Aired February 19, 2018 - 10:30   ET



[10:30:00] JOHN BERMAN, CNN ANCHOR: All right, this morning, new details about the Florida school killer. CNN sources say he obtained at least 10 firearms, 10, now, all of them rifles, largely within the last year. We're also learning more from the family who most recently provided a home to the individual. That family now speaking out for the first time since he killed 17 people.


UNIDENTIFIED MALE: What was he like in your home?

KIMBERLY SNEAD, TOOK IN SHOOTER AFTER HIS ADOPTIVE MOTHER DIED: Nothing like they portray on television or in the media, in the newspapers.

JAMES SNEAD, TOOK IN SHOOTER AFTER HIS ADOPTIVE MOTHER DIED: Everything everybody seems to know we didn't know.

K. SNEAD: We didn't know.

J. SNEAD: We had rules and he followed every rule to the tee. He was very polite. He didn't -- he seemed normal.


BERMAN: CNN's Rosa Flores in Parkland, Florida, right now. We're also learning much more about all of this -- Rosa.

ROSA FLORES, CNN CORRESPONDENT: Well, John, good morning. And this is reporting from our colleague Evan Perez, authorities here believe that the suspect had 10 firearms.

Now we know that the style of weapon that he used to kill 17 people here was an AR-15 style rifle. It is unclear exactly what these other firearms are and the ATF, of course, trying to trace those weapons, they're trying to figure out where he purchased them.

And then one question that I have is where was he keeping all of these weapons because from the interviews with both "GMA" and "Florida Sun Sentinel," which really takes us into the daily life of the suspect, we've learned a lot. But we've only learned of that one AR-15 style rifle that his host parents said that he had inside the home. Now the father, the host father, believed that he had the only key,

now we know that that's not the case. But they also shared with these media outlets a few other details. They say they never noticed his aggression, they knew he was depressed, and they also noticed a few other odd things, like he didn't know how to use a microwave, so they taught him how to do that. He didn't know how to do laundry.

Now about the reporting that he was aggressive towards animals and cruel towards animals, this host family says that they never saw signs of that. They own two dogs and six cats and if he would have been -- if the suspect would have been aggressive towards those animals, they would have never allowed him inside the home.

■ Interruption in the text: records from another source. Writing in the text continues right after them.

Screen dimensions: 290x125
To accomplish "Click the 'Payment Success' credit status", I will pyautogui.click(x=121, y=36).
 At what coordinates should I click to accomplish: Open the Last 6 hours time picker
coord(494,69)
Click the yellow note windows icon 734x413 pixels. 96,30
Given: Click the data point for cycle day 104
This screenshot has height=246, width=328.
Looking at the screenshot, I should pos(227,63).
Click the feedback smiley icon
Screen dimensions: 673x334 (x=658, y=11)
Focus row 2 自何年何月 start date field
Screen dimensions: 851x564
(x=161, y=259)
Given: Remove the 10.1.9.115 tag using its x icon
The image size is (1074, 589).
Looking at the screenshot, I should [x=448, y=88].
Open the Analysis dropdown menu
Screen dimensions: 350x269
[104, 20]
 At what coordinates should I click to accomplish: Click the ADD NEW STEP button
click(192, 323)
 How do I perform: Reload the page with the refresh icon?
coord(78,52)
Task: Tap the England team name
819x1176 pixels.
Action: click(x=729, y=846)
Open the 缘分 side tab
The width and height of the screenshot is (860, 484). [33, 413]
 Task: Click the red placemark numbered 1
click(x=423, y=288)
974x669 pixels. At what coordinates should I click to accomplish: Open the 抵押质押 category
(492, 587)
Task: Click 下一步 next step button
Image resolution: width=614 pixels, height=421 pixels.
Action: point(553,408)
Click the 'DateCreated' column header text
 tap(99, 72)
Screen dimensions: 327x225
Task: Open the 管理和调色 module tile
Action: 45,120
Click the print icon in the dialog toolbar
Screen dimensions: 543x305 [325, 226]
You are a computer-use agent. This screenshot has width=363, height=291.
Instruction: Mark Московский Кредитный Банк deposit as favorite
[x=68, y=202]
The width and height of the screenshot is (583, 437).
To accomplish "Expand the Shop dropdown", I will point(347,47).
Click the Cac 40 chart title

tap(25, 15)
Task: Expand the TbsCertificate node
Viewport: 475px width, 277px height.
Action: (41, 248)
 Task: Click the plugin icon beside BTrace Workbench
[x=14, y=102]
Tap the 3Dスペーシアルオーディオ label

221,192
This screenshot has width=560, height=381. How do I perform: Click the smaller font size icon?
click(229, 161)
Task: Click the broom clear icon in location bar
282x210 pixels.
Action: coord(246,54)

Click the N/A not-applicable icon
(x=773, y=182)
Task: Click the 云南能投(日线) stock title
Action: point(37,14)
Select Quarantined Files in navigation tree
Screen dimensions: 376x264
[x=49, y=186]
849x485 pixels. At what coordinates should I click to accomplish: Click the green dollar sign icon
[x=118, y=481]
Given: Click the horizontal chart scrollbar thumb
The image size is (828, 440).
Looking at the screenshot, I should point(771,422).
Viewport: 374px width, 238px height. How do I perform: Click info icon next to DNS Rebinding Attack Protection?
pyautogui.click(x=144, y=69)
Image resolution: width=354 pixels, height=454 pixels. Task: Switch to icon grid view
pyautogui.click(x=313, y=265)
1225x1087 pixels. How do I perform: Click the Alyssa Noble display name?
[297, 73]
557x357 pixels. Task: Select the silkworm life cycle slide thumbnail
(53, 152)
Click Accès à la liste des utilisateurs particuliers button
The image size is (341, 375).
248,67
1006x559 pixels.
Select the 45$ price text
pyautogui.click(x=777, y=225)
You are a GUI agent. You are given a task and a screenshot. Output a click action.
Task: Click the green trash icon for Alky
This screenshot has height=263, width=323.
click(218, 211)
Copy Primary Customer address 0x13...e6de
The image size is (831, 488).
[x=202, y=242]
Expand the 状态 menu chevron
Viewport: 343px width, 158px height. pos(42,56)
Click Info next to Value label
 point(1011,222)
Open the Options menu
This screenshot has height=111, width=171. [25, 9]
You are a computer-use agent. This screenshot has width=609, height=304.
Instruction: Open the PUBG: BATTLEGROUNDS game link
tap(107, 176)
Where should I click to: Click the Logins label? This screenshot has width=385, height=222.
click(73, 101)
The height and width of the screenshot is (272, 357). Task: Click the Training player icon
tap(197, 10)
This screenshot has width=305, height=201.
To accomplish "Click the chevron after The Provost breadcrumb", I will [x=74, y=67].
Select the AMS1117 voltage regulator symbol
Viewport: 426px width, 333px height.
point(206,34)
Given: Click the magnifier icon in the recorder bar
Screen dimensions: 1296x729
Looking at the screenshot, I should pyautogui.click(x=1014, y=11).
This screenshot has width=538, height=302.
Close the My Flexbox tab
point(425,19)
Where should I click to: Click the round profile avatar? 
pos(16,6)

And so, John, a lot of new details are emerging and helping police and investigators figure out hopefully soon a motive but, you know, part of that is learning what happened that day.

Now here is what his host family had to say.


K. SNEAD: I basically -- I went after him, I really wanted to strangle him more than anything and I just -- everything I wanted to say just -- I tried to reserve myself, just really, Nik, really, you know, and yelled at him, and he mumbled something but I didn't hear. And he said -- he had said he was sorry.

J. SNEAD: He said he was sorry.


FLORES: Now we're also learning more about the timeline of where the suspect was, at what point in time from surveillance video that was taken next to a McDonald's. Now that video was taken about 30 minutes after he dropped his weapon, blended in and escaped the school that you see behind me.

Again, John, a lot of details that are surfacing as police try to figure out exactly what happened, and probably most importantly at this point is a motive -- John.

BERMAN: All right. Rosa Flores for us in Parkland. Rosa, thanks so much.

Joining me now is Joey Jackson, CNN legal analyst.

And Joey, I want to start by talking about this family. Obviously shattered right now. They brought this killer into their house. What were they supposed to have done? Did they do anything wrong? Is that something that law enforcement is now looking into?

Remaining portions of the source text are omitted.